– У вас двое детей?
– Почему ты так решил?
– Ну, Артёму вы звонили, и ещё кресло…
– Четверо.
– Ничего себе!
– Ой, поворот пропустила!
Она судорожно тычет в навигатор, не сбавляя скорости. Я решаю её не отвлекать.
Она и музыку выключила, вернее, убрала звук. На экране проигрывателя слово «Fragile». Значит – хрупкое. Я знаю эту песню, её Стинг поёт. «How fragile we are».
Мы молчим, только Лёвка мычит. И я вдруг обнаруживаю, что моя злость на него прошла. Абсолютно. Меня даже не раздражает его пение. Он просто испуганный ребёнок, и всё.
Он… он хрупкий. Ведь если бы он остался один, в чужом городе – испугался бы. Вдруг в нём бы что-то сломалось? Внутри?
…Лида как-то мне рассказала такую притчу: один человек умер и спрашивает у Бога: зачем я жил? В чём было моё предназначение? А Бог ему отвечает: помнишь, вы у Петрова день рожденья отмечали, и тебя попросили соль передать? Вот оно и есть. Для этого момента ты и жил; соль передал, справился, зачёт.

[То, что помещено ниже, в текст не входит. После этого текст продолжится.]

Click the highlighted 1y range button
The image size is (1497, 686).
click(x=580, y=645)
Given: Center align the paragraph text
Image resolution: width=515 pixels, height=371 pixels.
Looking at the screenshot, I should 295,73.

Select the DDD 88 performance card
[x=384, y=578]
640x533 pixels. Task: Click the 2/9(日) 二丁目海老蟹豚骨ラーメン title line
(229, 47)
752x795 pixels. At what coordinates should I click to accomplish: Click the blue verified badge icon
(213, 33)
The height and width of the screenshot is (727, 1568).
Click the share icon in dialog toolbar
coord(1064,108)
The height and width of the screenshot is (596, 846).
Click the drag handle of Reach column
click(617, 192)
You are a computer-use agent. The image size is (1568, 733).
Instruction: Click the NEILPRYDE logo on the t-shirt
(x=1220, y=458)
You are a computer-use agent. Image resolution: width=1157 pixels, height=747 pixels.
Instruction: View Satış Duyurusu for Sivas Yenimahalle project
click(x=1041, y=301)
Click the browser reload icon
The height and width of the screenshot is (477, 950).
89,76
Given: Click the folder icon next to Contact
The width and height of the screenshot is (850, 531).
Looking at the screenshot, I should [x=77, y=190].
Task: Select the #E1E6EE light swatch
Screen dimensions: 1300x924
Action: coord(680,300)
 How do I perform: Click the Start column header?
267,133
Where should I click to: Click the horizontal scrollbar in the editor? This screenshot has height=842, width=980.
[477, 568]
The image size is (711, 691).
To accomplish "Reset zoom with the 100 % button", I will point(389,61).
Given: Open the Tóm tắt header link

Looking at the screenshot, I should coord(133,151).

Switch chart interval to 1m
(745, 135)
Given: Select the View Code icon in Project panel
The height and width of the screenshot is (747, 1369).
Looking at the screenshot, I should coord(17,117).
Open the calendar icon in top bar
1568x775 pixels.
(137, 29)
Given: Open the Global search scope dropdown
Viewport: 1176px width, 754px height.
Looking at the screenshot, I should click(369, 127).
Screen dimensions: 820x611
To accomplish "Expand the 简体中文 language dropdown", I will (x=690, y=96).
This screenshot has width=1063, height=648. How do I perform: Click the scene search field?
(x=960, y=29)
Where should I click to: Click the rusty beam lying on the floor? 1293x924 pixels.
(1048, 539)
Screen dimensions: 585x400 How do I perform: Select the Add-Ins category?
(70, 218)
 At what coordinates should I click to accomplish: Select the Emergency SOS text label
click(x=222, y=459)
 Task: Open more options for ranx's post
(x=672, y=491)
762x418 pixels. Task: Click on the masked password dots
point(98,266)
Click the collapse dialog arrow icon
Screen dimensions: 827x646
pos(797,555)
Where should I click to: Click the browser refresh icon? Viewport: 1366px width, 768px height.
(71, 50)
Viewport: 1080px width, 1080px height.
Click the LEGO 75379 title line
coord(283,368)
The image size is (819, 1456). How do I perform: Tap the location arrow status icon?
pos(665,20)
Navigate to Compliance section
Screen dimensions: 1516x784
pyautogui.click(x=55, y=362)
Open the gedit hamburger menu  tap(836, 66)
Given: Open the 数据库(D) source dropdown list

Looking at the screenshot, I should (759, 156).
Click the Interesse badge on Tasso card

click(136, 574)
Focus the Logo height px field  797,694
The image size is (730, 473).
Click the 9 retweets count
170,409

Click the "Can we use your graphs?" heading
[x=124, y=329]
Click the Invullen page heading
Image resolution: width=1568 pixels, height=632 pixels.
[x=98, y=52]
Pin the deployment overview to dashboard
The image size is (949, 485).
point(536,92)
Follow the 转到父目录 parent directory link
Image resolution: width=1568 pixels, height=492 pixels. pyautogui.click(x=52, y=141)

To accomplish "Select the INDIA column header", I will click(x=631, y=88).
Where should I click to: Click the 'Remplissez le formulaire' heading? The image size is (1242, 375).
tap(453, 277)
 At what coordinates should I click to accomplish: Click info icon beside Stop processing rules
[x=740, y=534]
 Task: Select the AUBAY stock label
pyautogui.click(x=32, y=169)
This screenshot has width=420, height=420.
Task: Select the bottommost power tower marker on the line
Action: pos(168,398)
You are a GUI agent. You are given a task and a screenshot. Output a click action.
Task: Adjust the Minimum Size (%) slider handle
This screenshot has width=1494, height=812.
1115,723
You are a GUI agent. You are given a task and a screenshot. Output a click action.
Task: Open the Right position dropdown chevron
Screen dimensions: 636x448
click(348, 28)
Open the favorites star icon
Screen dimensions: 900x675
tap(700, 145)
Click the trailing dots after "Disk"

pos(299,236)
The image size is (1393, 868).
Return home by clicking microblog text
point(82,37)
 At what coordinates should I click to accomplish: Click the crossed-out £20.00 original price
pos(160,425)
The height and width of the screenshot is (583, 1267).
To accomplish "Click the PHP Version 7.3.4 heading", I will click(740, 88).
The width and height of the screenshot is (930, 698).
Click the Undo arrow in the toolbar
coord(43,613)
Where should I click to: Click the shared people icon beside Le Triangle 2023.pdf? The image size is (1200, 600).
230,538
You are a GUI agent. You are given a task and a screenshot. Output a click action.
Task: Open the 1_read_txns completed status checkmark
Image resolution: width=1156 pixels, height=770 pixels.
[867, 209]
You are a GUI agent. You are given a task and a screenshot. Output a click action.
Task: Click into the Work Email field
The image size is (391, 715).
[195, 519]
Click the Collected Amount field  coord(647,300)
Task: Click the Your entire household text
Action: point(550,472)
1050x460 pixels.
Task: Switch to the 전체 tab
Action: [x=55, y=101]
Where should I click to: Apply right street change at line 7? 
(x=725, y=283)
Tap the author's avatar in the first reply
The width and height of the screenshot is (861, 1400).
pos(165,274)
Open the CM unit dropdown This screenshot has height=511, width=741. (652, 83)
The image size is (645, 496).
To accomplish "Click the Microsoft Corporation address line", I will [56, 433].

Может, я, Кирилл Комлев, нужен только для того, чтобы спасти Моцарта? Вот сейчас: подхватить и не дать ему сломаться?
Лёва гудит, поёт тихонько. О чём он сейчас думает?
Вдруг я узнал. Он поёт концерт Моцарта. Тот, который всё утро у меня в голове.
– Моцарт? Двадцать первый концерт?
– Да, наверное, – говорит Лёва.
– Вы музыканты? – спрашивает она.
– Да, – говорю я.
– Нет, – говорит Лёва.
В гостинице мы взяли ключи, и я спросил – не искали нас? Нет ещё. Попросил сказать, что мы здесь.